All in the Family may be the most famous example of a sitcom that addressed relevant topics with humor and intelligence, but it’s far from the only one. Shows as diverse as M*A*S*H, The Golden Girls, Good Times, Murphy Brown and Dinosaurs all tackled serious topics ranging from war to divorce, poverty to single parenthood to climate change. Both Cheers and Blossom featured main characters that were recovering alcoholics. The lead female characters on Friends and Seinfeld led equally, if not more, adventurous and judgment-free sex lives as their male counterparts, and openly discussed contraception. While not every individual episode has held up well with the passage of time, many succeeded in combining social commentary with more traditional sitcom tropes and humor.

And the same can be said of shows that addressed abortion. Sex and the City and Maude may be the most famous examples, but as Erin Gloria Ryan pointed out at Jezebel, Facts of Life, Roseanne, and Scrubs all had episodes that involved characters discussing abortion. While not all of those characters had had abortions, the very fact that they were talked about made a powerful statement about just how common this decision can be.

Of course, the television landscape, and business, has changed immeasurably in the years since All in the Family and Roseanne, and even since that episode of Scrubs aired in 2006. And that change may be best summarized by Seth MacFarlane, the creator of Family Guy (which, like The Mindy Project, airs on Fox). Several years ago, the network refused to air an episode of Family Guy that had an abortion plotline; after the episode was finally released on DVD, MacFarlane discussed the controversy in an interview with The New York Times. “Times have really changed,” he said, and the network’s decision to not air the episode “is, unfortunately, probably correctly based on people’s current ability to handle and dissect controversial narratives, which is far less than it was in the ‘70s. … People in America, they’re getting dumber. They’re getting less and less able to analyze something and think critically, and pick apart the underlying elements. And more and more ready to make a snap judgment regarding something at face value, which is too bad.”

Whether you agree with MacFarlane’s assessment that people are getting dumber, he makes a valid point about how dangerous it is to make snap judgments, and to refuse to think critically about a subject — not just abortion, or reproductive rights, but pretty much any cultural or political issue.
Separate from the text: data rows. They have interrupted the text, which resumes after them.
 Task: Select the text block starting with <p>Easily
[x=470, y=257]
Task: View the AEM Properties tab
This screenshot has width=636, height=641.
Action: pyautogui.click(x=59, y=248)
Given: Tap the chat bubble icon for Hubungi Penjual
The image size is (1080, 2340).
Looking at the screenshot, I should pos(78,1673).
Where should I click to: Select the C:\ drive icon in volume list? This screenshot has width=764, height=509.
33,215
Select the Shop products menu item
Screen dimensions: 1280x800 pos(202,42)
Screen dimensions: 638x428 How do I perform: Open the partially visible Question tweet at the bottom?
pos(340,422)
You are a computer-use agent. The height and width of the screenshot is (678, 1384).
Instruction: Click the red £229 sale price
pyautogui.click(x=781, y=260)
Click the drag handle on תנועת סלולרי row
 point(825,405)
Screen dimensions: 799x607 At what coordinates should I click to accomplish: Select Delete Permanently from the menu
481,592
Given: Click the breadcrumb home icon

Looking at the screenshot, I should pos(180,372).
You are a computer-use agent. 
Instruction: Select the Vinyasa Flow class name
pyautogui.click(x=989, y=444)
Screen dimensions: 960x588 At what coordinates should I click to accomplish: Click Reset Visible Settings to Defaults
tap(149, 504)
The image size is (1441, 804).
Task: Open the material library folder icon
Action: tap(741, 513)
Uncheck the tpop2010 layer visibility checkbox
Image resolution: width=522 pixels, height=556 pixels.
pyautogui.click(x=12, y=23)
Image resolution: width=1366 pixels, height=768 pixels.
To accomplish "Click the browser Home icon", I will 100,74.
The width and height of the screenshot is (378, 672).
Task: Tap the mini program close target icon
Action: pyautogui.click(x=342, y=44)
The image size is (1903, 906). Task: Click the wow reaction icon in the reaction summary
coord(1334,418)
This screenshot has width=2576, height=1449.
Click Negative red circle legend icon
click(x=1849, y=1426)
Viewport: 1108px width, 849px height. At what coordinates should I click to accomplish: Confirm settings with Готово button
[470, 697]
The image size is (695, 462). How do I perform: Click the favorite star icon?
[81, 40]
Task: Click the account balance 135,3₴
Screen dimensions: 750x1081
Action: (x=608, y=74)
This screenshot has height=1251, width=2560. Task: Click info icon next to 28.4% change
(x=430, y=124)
This isn’t to say that the Family Guy episode was rife with deep thoughts and layers of nuance about reproductive rights, or that if The Mindy Project addressed the topic it would automatically make for good television. But the television sitcom can be a uniquely powerful medium. The Mary Tyler Moore Show, The Cosby Show, and Will and Grace didn’t invent the concepts of, respectively, women in the workplace, successful and highly educated African Americans, and gay attorneys in monogamous relationships; but all three shows helped move these representations from outliers to mainstream by presenting families and individuals that were relevant and relatable. For that matter, the sitcoms mentioned above that addressed abortion did so in ways that were organic to their shows. So it’s not a foregone conclusion that The Mindy Project couldn’t do the same, if the desire was there.

But in his Times interview, which was conducted in 2010, MacFarlane makes a point that is still relevant four years later, when he discussed his network’s reaction to a half-hour comedy addressing abortion: “It’s tougher for them to defend, I think, when it’s a comedy. I’ve got to believe that if this were an episode of ‘House,’ it probably would have aired. That’s not just Fox, that’s all the networks. I’ve always thought that’s maybe a policy that should be revisited, because it undervalues the power of comedy to make a statement that is a power that is at least as profound as the power of a live-action drama.”

Sarah Erdreich is the author of Generation Roe: Inside the Future of the Pro-Choice Movement. She lives in Washington, D.C. with her family.